Setting Up a Monitoring Host

Our monitoring stack is based on Prometheus, Grafana, Loki and AlertManager. They are all open-source tools with plenty of documentation and support online.

In order to set up monitoring of Anapaya appliances, there are a few technical requirements.

  1. The monitoring host must be able to reach the management interface of the target appliances.

  2. Firewall rules must allow opening an HTTP(S) connection on the monitoring port of the appliance.

Enabling Telemetry in the Appliance

In order to collect telemetry data, you need to enable telemetry exporting in the appliance.

  1. In the appliance configuration of the monitored host, verify that there is an entry for telemetry, as shown in the snippet below. The address determines the address where the appliance exposes the metrics and is in the format ip:port. By default, the telemetry address is 0.0.0.0:42001. Prometheus is configured to scrape the metrics at this address.

    {
      "management": {
        "telemetry": {
          "address": "<address>"
        }
      }
    }
    

Setting up Prometheus

In order to set up Prometheus, follow the official Prometheus instructions. Specifically,

  1. Ensure you have the latest version of Prometheus installed. Consult the installation guide for reference.

  2. Follow the instructions in Section Configure Prometheus to monitor the sample targets.

    • To monitor each appliance, add the following snippet in the prometheus.yml file. For each host that will be monitored, add an entry in the targets section. The appliance address is the one configured in the telemetry section of the appliance configuration, as shown in Enabling Telemetry in the Appliance. It has the format host:port, where host can be either an IP address or a hostname.

      - job_name: 'anapaya-appliance'
        honor_labels: true
        metric_relabel_configs: # Add this config if you are using the Anapaya Grafana dashboards.
          - source_labels: ['hostname']
            target_label: 'shortname'
          - source_labels: ['__name__']
            regex: 'target_info'
            action: drop
        static_configs:
          - targets:
              - <appliance address>
            labels:
              product: <product>
      

    Note

    If you use the recommended Grafana dashboards, make sure you add the correct product label as the dashboards require this label to be set accordingly.

    The available labels are: core, edge, gate, ca

  3. Start Prometheus. The exact command depends on the method of installation.

Recording and Alerting Rules

Prometheus allows the configuration of rules for recording data or creating alerts when an event happens. These alerts can later be picked up by AlertManager and be integrated with your alerting system. You can specify the events that trigger an alert, the scope and severity of the alert, and also provide a description and summary of the firing alert. Below, we provide two examples of how to monitor the state of a service and the state of an interface.

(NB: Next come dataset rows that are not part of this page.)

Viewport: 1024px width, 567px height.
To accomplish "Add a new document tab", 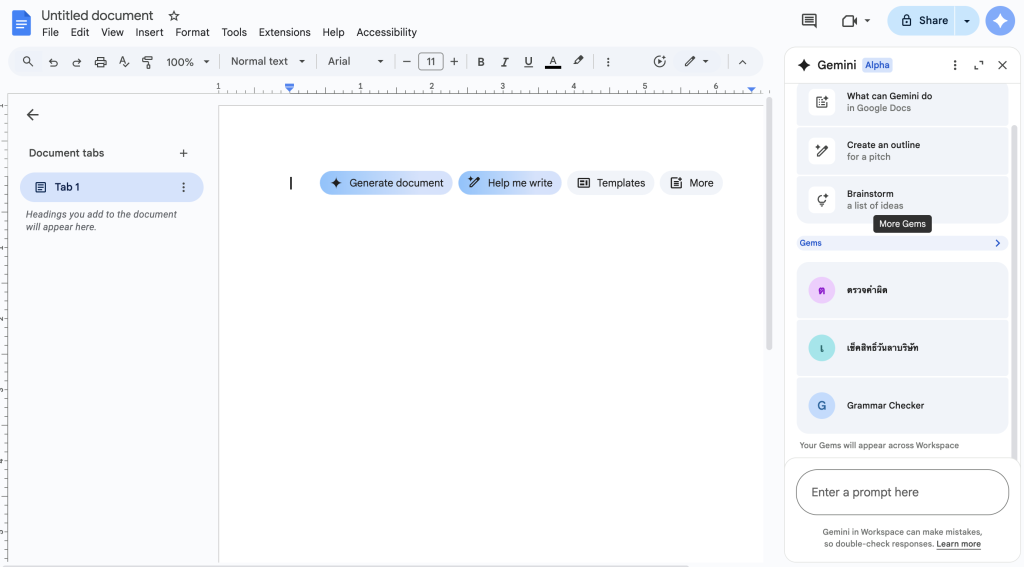I will [183, 153].
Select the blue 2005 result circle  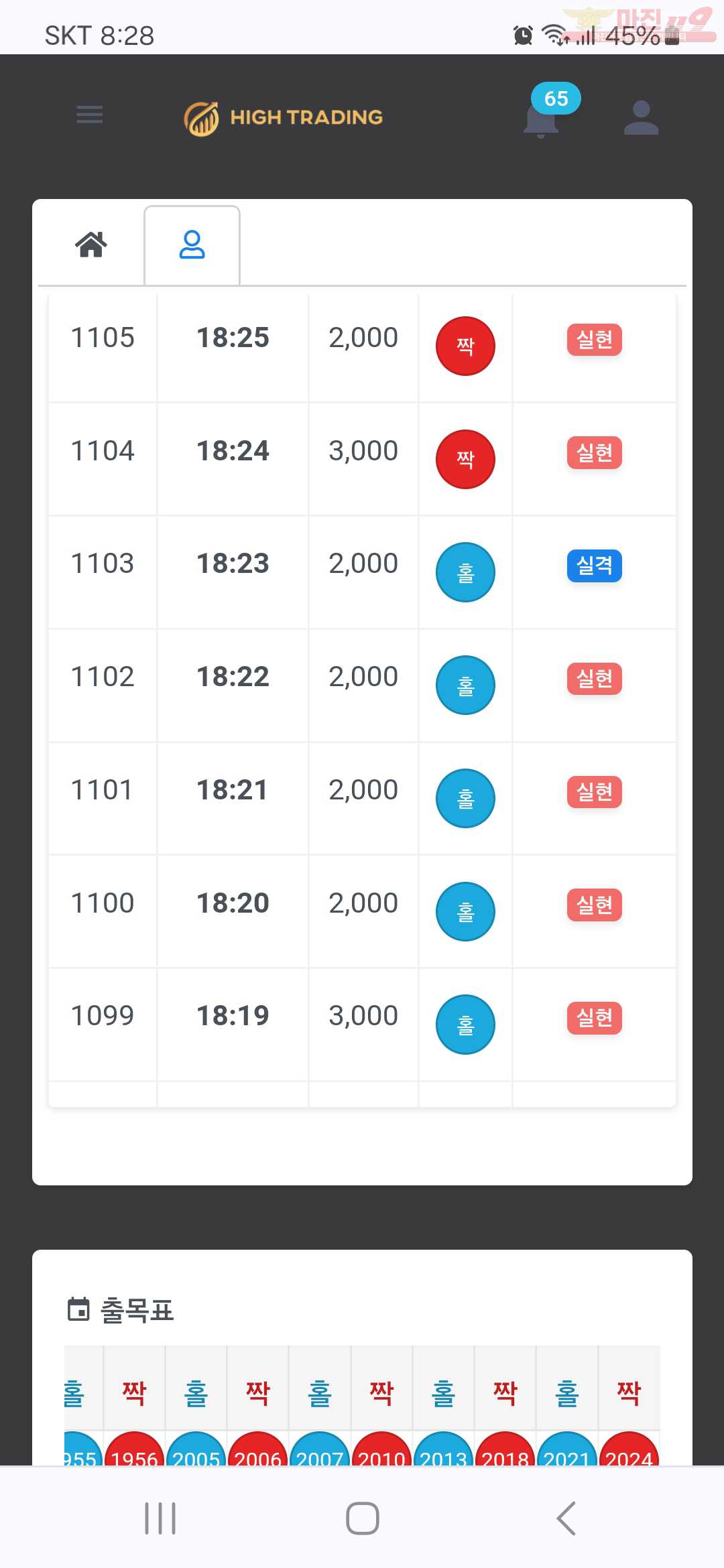click(196, 1450)
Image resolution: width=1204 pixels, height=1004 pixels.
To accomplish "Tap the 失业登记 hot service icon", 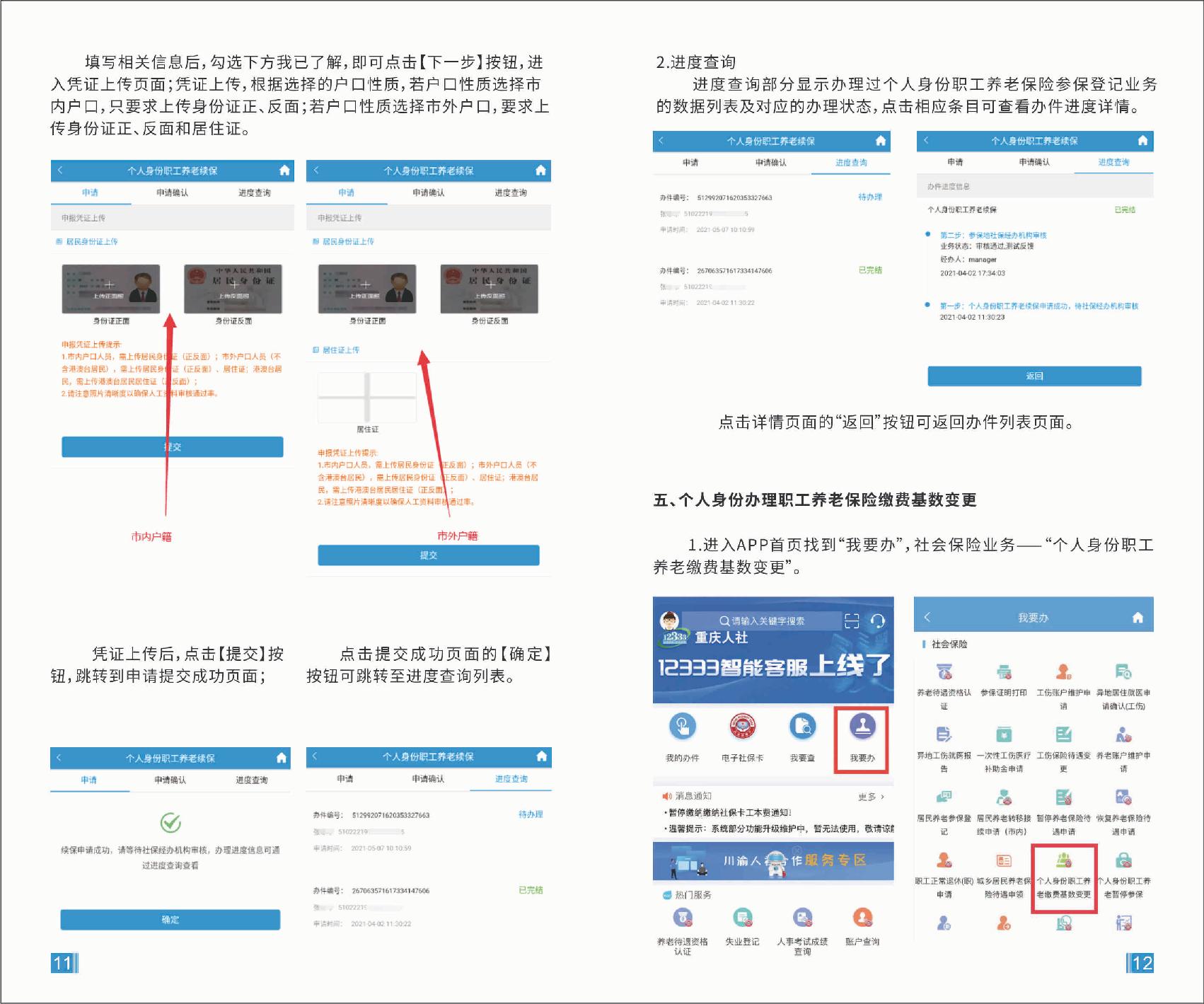I will (742, 918).
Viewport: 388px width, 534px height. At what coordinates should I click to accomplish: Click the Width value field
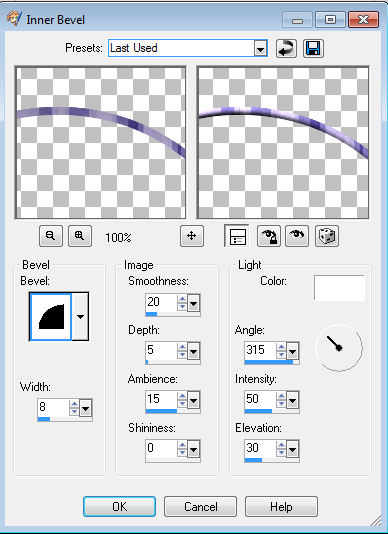click(x=53, y=407)
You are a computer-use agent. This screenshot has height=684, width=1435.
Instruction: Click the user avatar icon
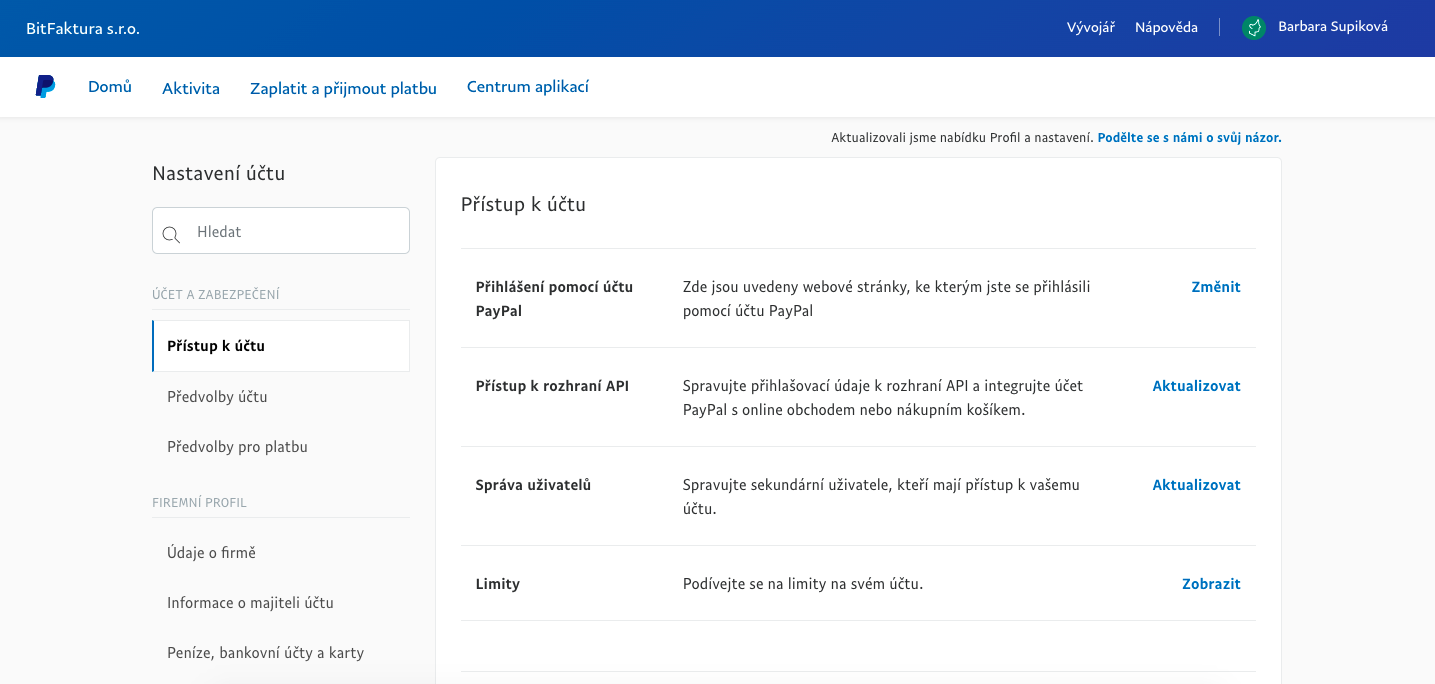(x=1253, y=28)
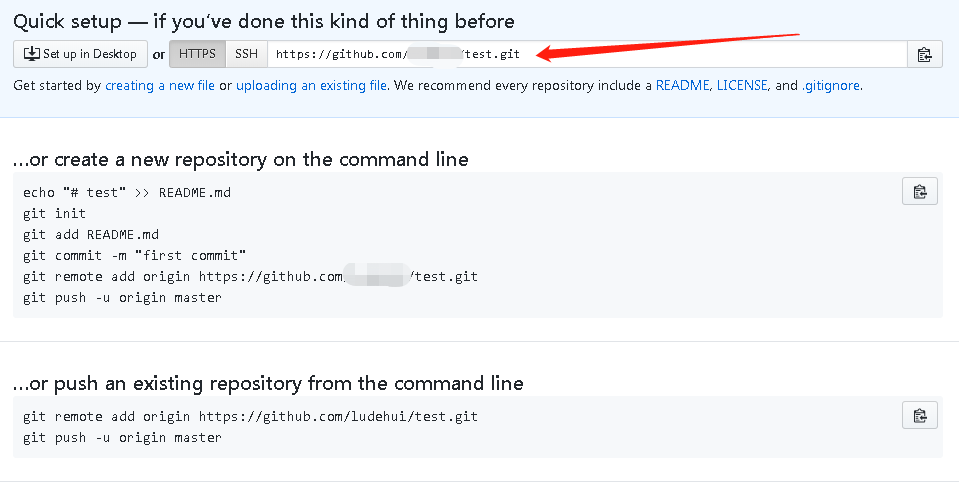Viewport: 959px width, 493px height.
Task: Click the echo "# test" >> README.md line
Action: click(x=127, y=193)
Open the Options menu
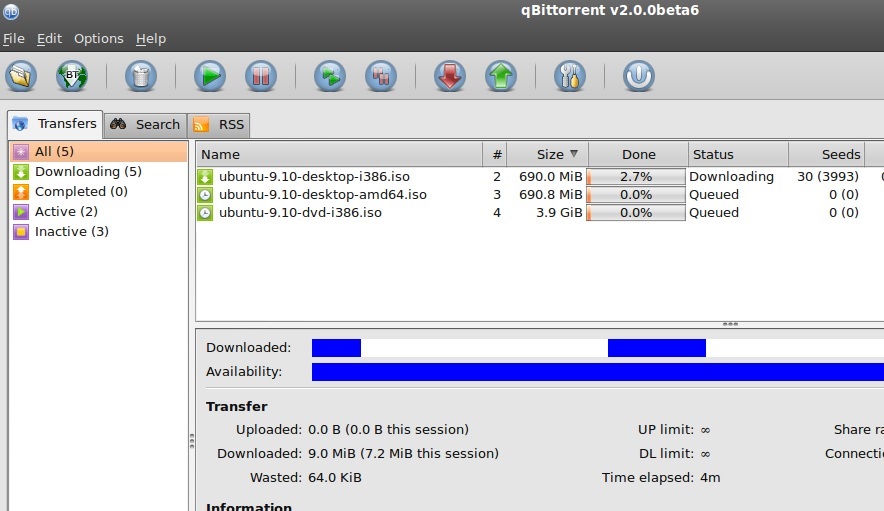This screenshot has width=884, height=511. (98, 38)
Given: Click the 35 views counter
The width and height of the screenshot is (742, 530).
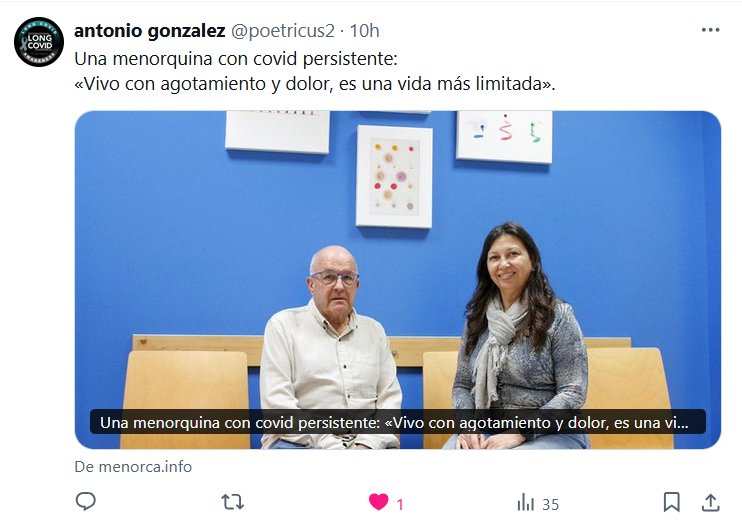Looking at the screenshot, I should click(x=550, y=505).
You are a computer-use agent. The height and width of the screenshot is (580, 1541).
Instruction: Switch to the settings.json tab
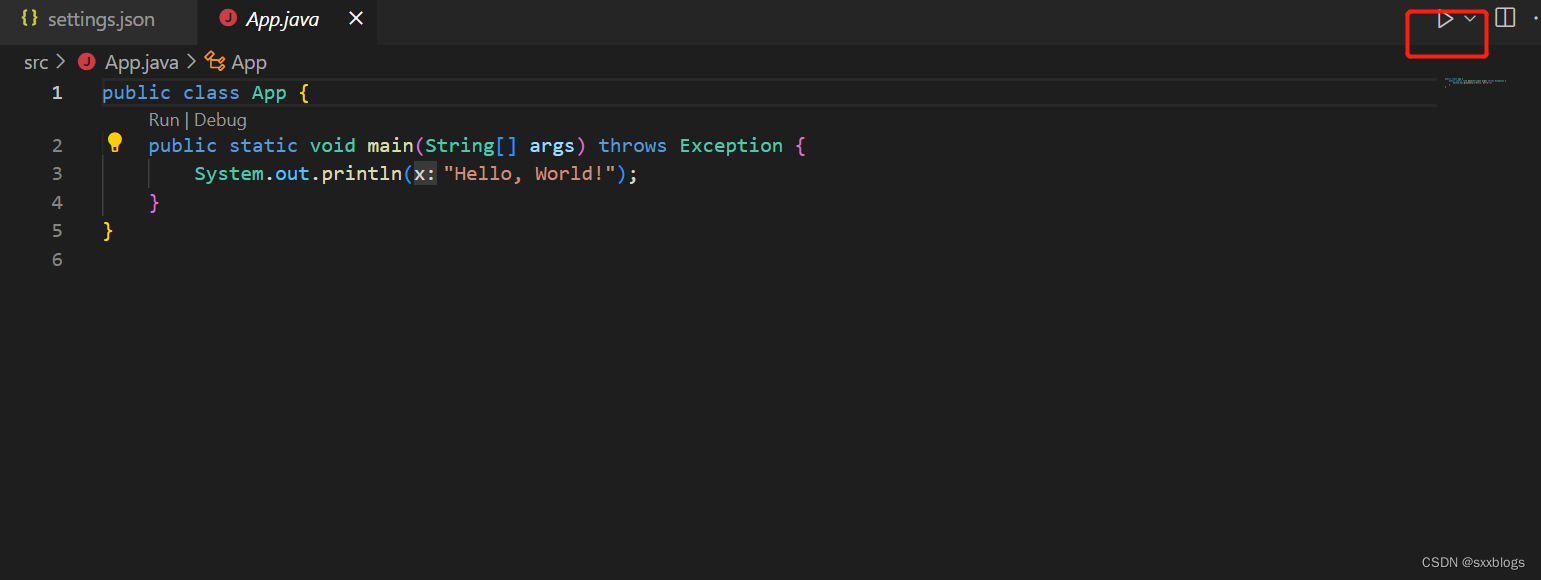(x=99, y=18)
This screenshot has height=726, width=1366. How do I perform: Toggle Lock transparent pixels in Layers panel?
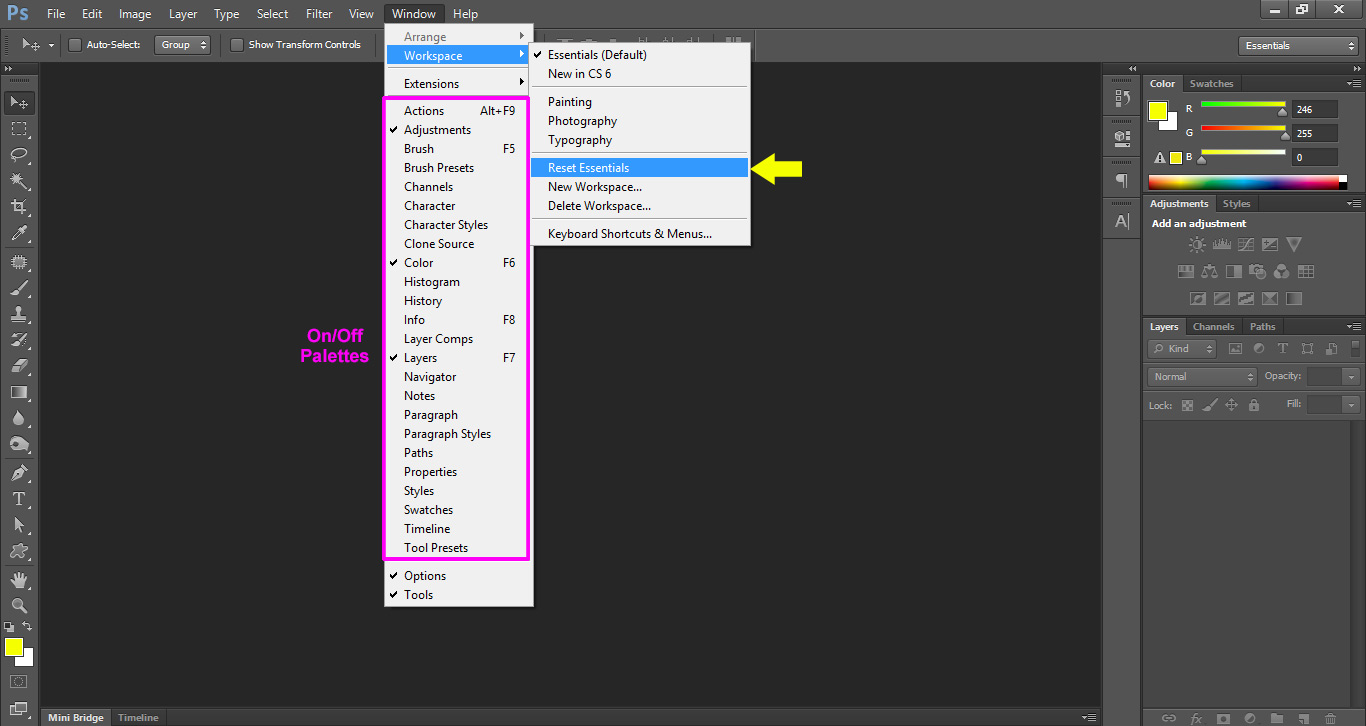pyautogui.click(x=1188, y=405)
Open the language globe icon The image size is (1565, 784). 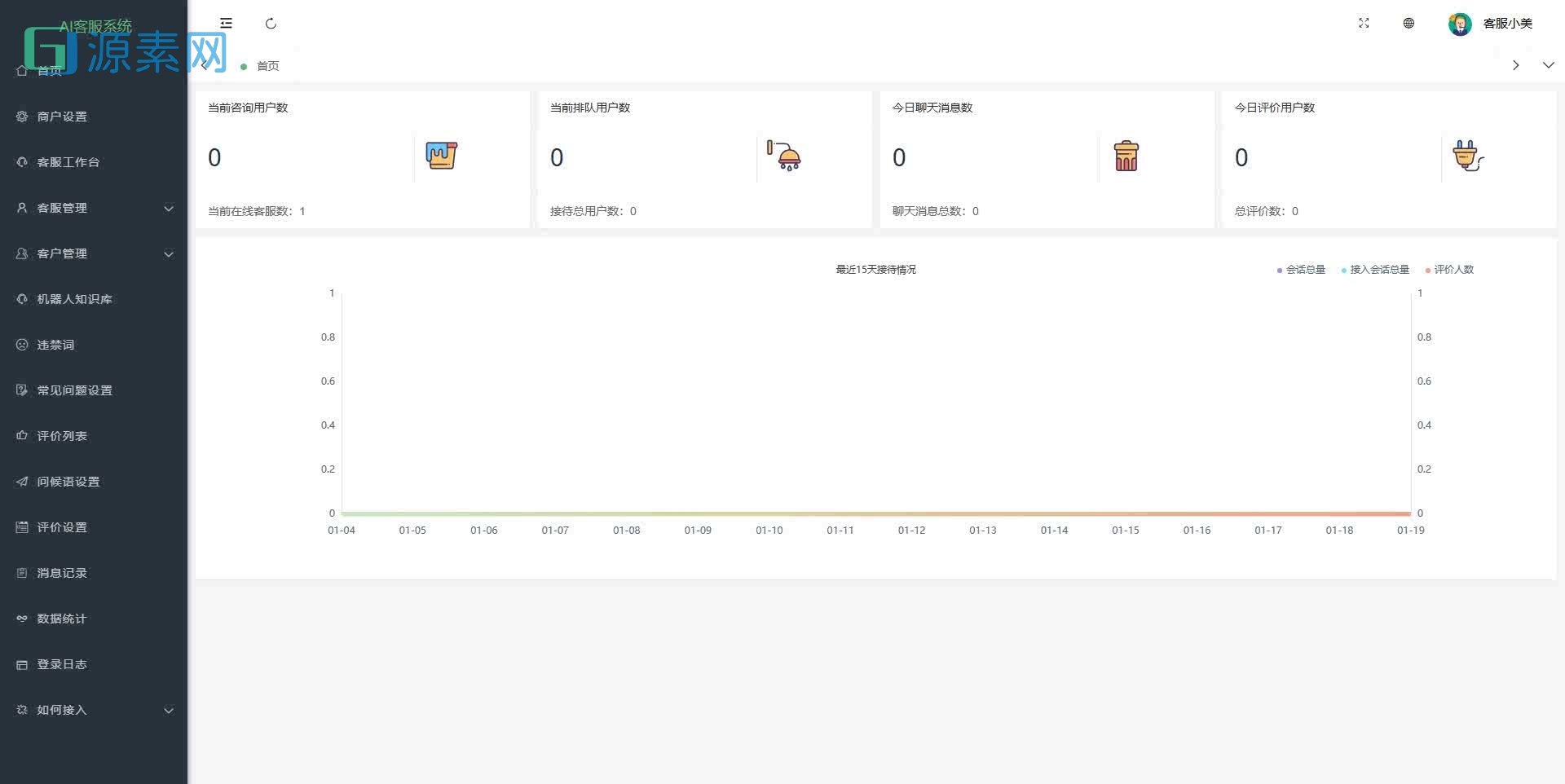click(x=1408, y=24)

- alert: SystemServiceDown
  expr: up == 0
  for: 1m

- alert: SCIONInterfaceStateDown
  expr: router_interface_up == 0
  for: 1m

You can find more information on which metrics can be scraped by Prometheus in Telemetry.

Setting up Grafana

In order to set up Grafana, follow the official Grafana instructions. Before setting up Grafana, ensure that you have set up and started Prometheus following the instructions in Setting up Prometheus. On a high level, you need to:

  1. Install Grafana.

  2. Log in to Grafana.

  3. Configure Prometheus as a datasource for Grafana.

  4. Start building queries and dashboards. Grafonnet provides a way to programmatically create dashboards. An explanation of the library can be found in this blogpost.

Setting up Loki

Monitoring Host

In order to export the logs from each monitored host, we use Loki. Follow the official instructions on setting up Loki on the monitoring host.

Ensure that Loki is added as a data source, as explained in the instructions.

Monitored Hosts

On the hosts that you want to monitor, add the following snippet in the management/telemetry section of the appliance configuration. Make sure to replace the fields in <> with the actual data based on the host.

  • url is the URL of the Loki instance. The appliance is configured to send the generated logs to that URL. The user is able to also access the logs on this URL.

  • address was already configured in Section Setting up Prometheus.

{
  "management": {
    "telemetry": {
      "address": "<address>",
      "logging": {
        "logging_type": "LOKI",
        "loki": {
          "basic_auth": {
            "password": "<password>",
            "username": "<username>"
          },
          "url": "<url>"
        }
      }
    }
  }
}

Setting up AlertManager

In order to export the alerts from each monitored host, we use AlertManager. Follow the official instructions on setting up AlertManager. As stated in the official documentation, AlertManager can be integrated with a wide variety of alert systems, including emails, Slack, and Opsgenie.